Review: ‘Live by Night’ is Ben Affleck’s First Miss as a Director

Ben Affleck’s fourth directorial effort, ‘Live by Night’, never gives us much of a reason to justify its existence. Besides starting his career behind the camera adapting a Dennis Lehane novel — who wrote the book Live by Night — Affleck seems strangely disconnected from the material, an issue that never occurred in his three previous films.

Affleck, who spent so many years in movie jail after a series of failures, recreated himself in Hollywood as a director. He made an assured debut adapting Lehane’s ‘Gone Baby Gone’, a basic police procedural made great by Affleck’s sense of place and atmosphere and the willingness to put the characters in moral and ethical grey areas.

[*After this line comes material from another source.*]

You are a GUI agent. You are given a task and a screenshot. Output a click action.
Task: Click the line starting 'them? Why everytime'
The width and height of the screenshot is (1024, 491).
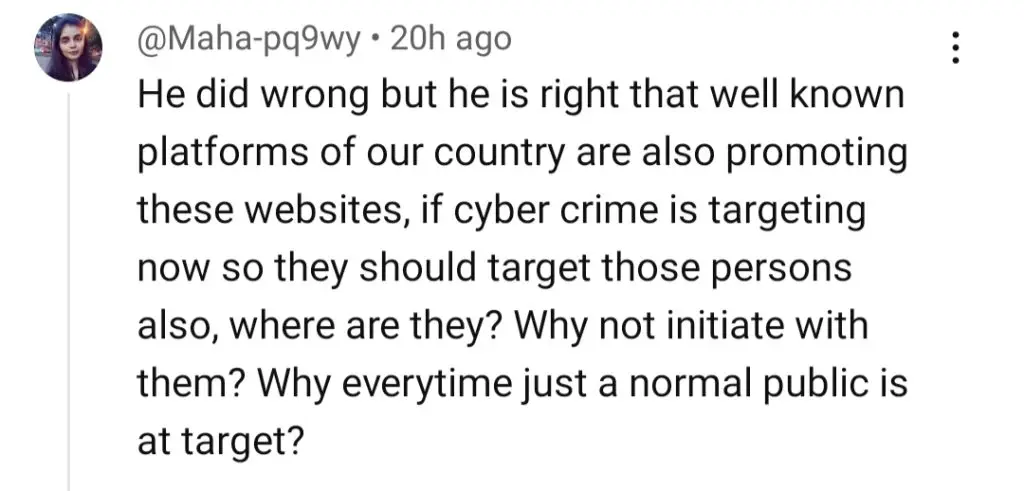[522, 385]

After ‘Gone Baby Gone’ came the immensely entertaining and slick bank robber tale, ‘The Town’, followed by ‘Argo’, which tackled the Iran hostage crisis and won Affleck the Best Picture Oscar. Seemingly on a roll, Affleck was statistically due for a dud and he gives us just that with the lifeless, passionless and downright boring ‘Live by Night’.

Affleck stars as Joe Coughlin, an Irish outlaw in Boston, robbing banks with his best pal, Dion (Chris Messina, in a silly performance). Things on the home front are easy for Joe, who is in love with Emma Gould (Sienna Miller), even though it could get him in trouble and his father (the always great Brendan Gleeson) is the deputy superintendent of police, who is fully aware of how his son makes his money.

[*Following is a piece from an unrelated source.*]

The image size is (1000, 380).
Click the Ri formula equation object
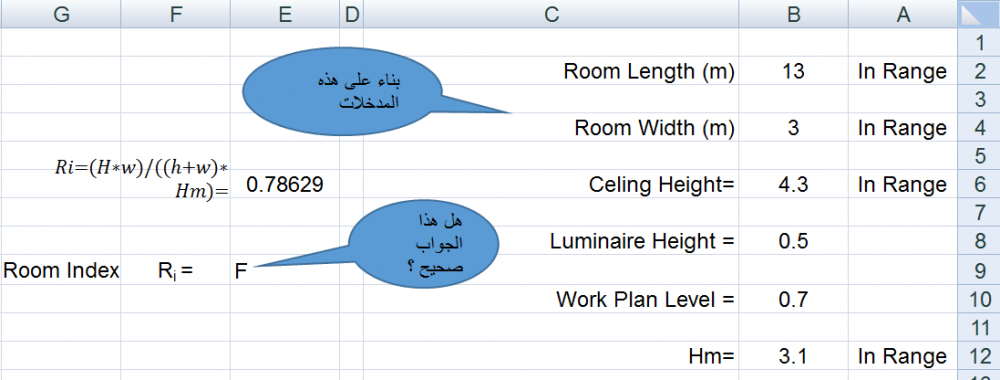pos(143,178)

To avoid the mafia war back home, Joe ends up moving to Tampa, where he finds himself working for Maso Pecatore (Remo Girone), an Italian mob boss. Joe moved away from one problem, only to find himself in a similar one elsewhere. While in Tampa, he falls for Graciella (Zoe Saldana).

There’s a lot of moving pieces in ‘Live by Night’ and I haven’t even mentioned Chris Cooper’s police chief and his daughter, played by Elle Fanning. Throw the KKK in there and Joe has more problems in Tampa than he did in Boston. There are so many subplots within the movie, that some feel undercooked, while others are given far too much time; it almost feels like several shorts were spliced together to create a feature film.

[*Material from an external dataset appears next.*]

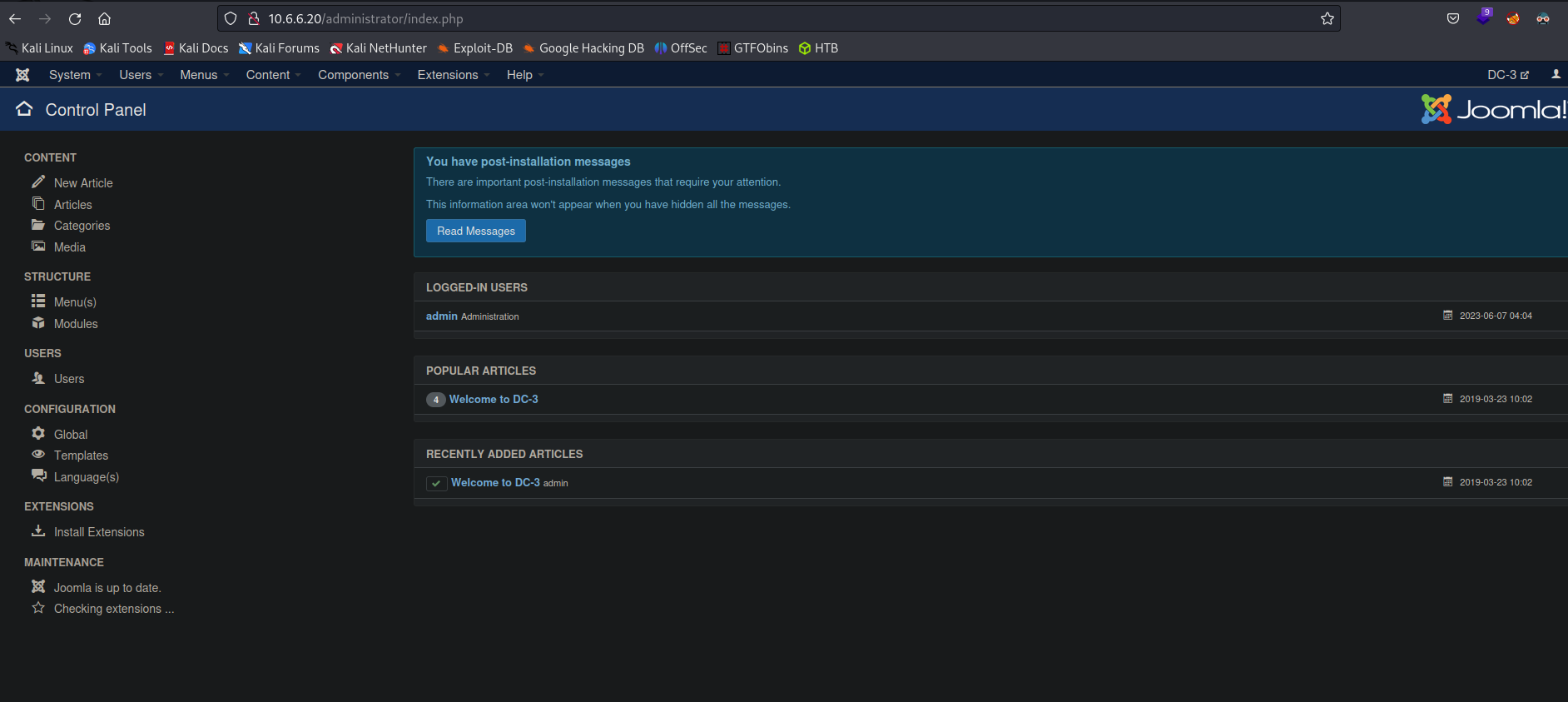Open the Welcome to DC-3 popular article link
Image resolution: width=1568 pixels, height=702 pixels.
point(494,399)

On top of acting and directing, Affleck wrote and co-produced the film and the first thing he should have done as the boss is cast someone else as Joe. Affleck is not a Prohibition-era gangster and rarely makes much of an attempt to convince us otherwise. A lot of Joe’s story is told in voiceover and Affleck drones on, sounding as bored reading the material as we are watching it.

I’ve read several Lehane books (admittedly, not this one) and the ones adapted into movies have either been fantastic films or mishandled. ‘Live by Night’ is not overtly terrible but wholly mishandled from start to finish. The glitz and gloss are all there and the movie is stunning from a production standpoint but ‘Live by Night’ doesn’t add up to much. It feels like everyone is dressed up for a Gatsby-themed party that just won’t end.